Bisnis.com, JAKARTA – Satgas Penanganan Covid-19 menyatakan bahwa vaksin Sinovac ditargetkan bisa segera mendapat Emergency Use of Listing (EUL) dari Organisasi Kesehatan Dunia (WHO).
Juru Bicara Satgas Penanganan Covid-19 Prof Wiku Adisasmito mengatakan vaksin Sinovac yang digunakan di Indonesia otomatis sudah mendapat EUA dari Badan Pengawas Obat dan Makanan (POM). Namun, vaksin tersebut belum mendapatkan EUL dari WHO.
Oleh karena itu, saat ini vaksin Sinovac tengah mengikuti prosedur pengurusan EUL. Pemberian EUL dari WHO diperkirakan akan terbit pada akhir Mei 2021. Adapun, vaksin AstraZeneca sudah mendapat EUL terlebih dulu dari WHO sejak Februari 2021.
"Saya hendak mempertegas, bahwa baik EUL dan EUA, adalah 2 bentuk izin penggunaan terbatas untuk vaksin, obat-obatan dan alat diagnostik in Vitro, atas dasar beberapa pertimbangan yang intinya sama," Wiku dalam keterangan pers, Kamis (15/4/2021).
Kesamaan pertimbangan tersebut diantaranya, pertama, diperuntukkan bagi penyakit yang serius dan mematikan serta memiliki peluang menyebabkan kedaruratan kesehatan masyarakat.
Kedua, belum ada produk farmasi sebelumnya yang mampu menghilangkan dan mencegah wabah.
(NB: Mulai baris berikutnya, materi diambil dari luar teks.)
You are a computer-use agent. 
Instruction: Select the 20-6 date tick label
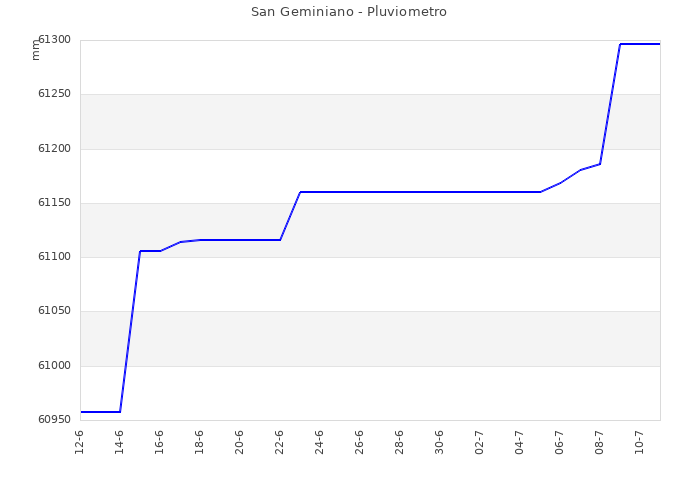tap(239, 442)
Ketiga, tahapan produksi dilakukan berdasarkan kaidah ilmiah dengan standar yang berlaku seperti good clinical practice, proof concept, good laboratory practice serta good manufacturing practices.
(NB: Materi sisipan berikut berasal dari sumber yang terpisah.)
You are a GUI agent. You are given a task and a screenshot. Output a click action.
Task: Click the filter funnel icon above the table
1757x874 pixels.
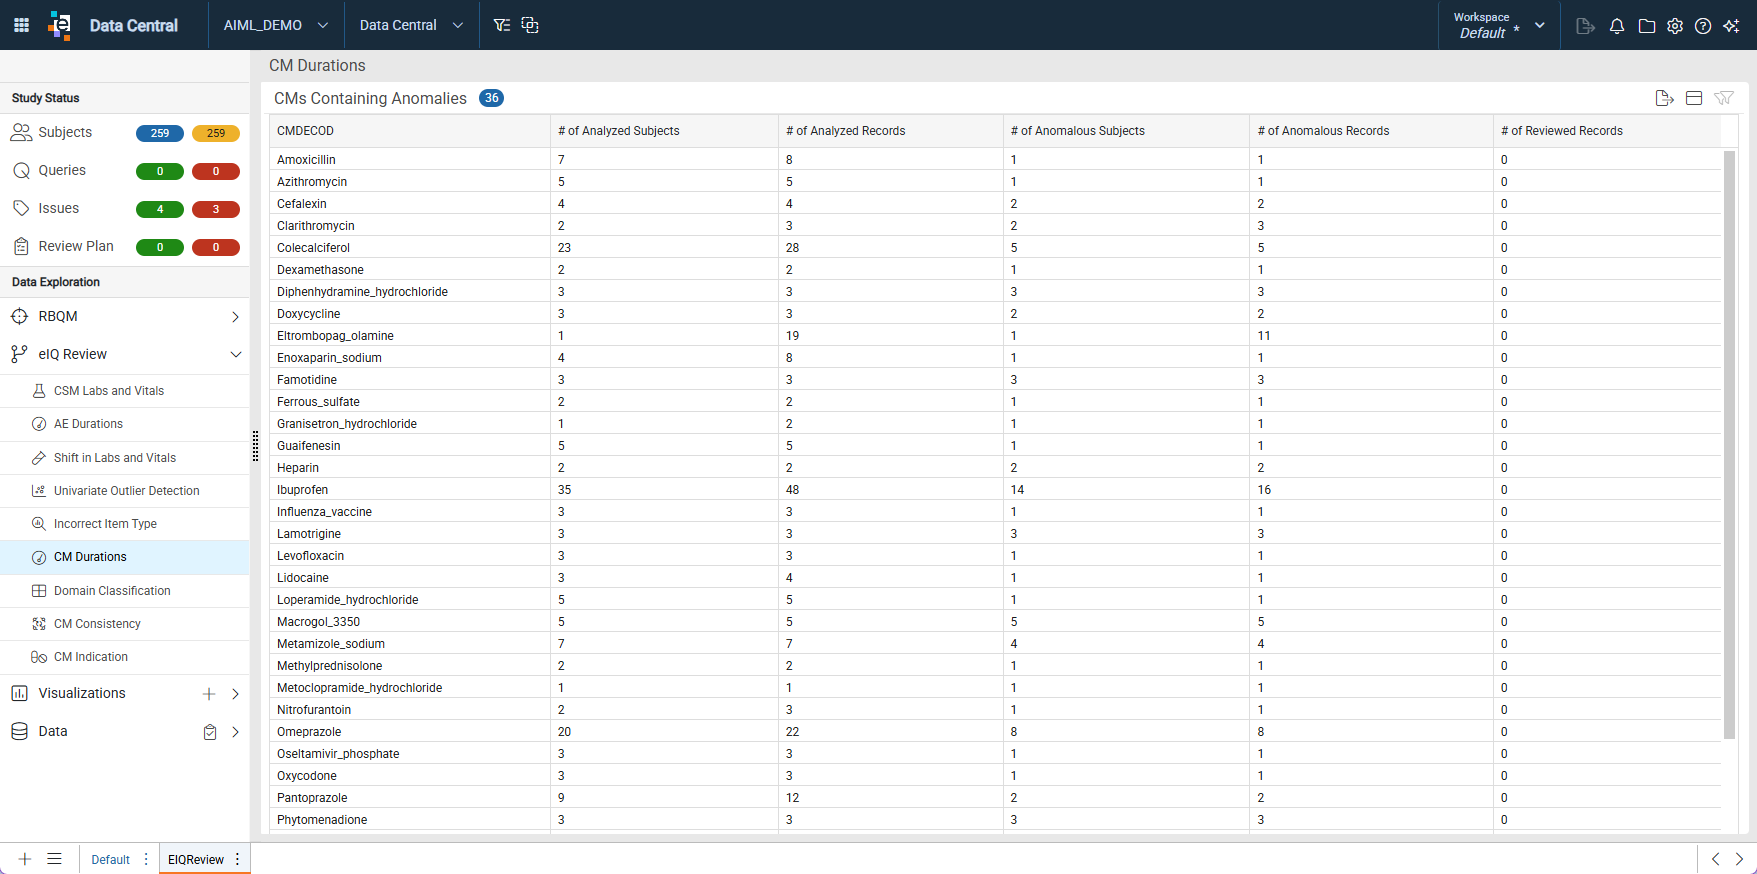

Disamping itu, yang membedakan adalah pada badan otoritas yang mengeluarkannya. Untuk EUL dikeluarkan oleh WHO, sedangkan EUA dikeluarkan otoritas dalam negeri seperti Badan Pengawas Obat dan Makanan (BPOM).
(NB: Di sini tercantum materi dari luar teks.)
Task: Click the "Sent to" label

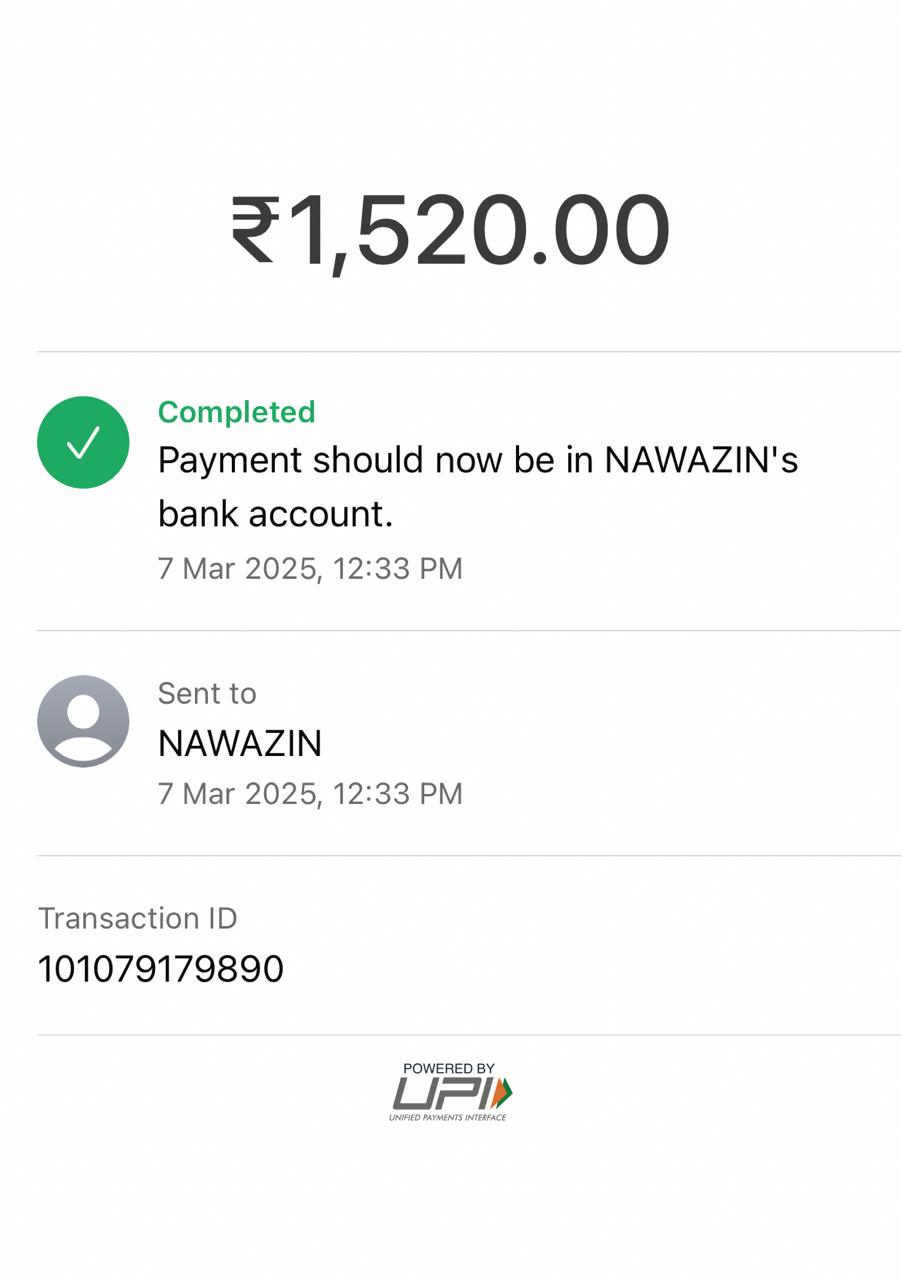Action: pos(207,693)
Perbedaan lainnya secara kelembagaan, WHO adalah badan dunia yang memiliki otoritas penuh dalam mengeluarkan EUL. Sedangkan EUA dikeluarkan otoritas regulator nasional yang memiliki kewenangan penuh dalam mengawasi obat dan makanan, yang di Indonesia kewenangan Badan POM.
Khusus untuk EUL diberikan sebagai prasyarat pasokan vaksin COVAX yang menjadi vaksin subsidi WHO ke berbagai negara di dunia. Serta untuk membantu suatu negara dalam memutuskan kelayakan penggunaan, produksi atau impor vaksin dan selanjutnya untuk memutuskan EUA.
“Izin EUA secara spesifik hanya untuk izin edar terbatas pada suatu negara,” jelas Wiku.
Lebih lanjut, Wiku menjelaskan bahwa pada prinsipnya, WHO memberi otoritas penuh terhadap masing-masing otoritas regulator nasional seperti Badan POM untuk mengeluarkan EUA yang mengacu kepada standar global.
“Syaratnya izin ditetapkan berdasarkan data dari penilaian yang transparan. Meski demikian, WHO tetap mengharapkan vaksin yang telah mendapatkan EUA dari tiap negara dapat mengurus EUL di masa yang akan datang,” imbuh Wiku.